WHAT THE EXERCISE ASKS:
Give the data again exactly as it is written.

SOURCE DATA:
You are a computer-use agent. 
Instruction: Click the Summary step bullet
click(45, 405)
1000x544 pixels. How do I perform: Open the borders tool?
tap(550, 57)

YOUR SOLUTION:
You are a computer-use agent. 
Instruction: Click the Summary step bullet
click(45, 405)
1000x544 pixels. How do I perform: Open the borders tool?
tap(550, 57)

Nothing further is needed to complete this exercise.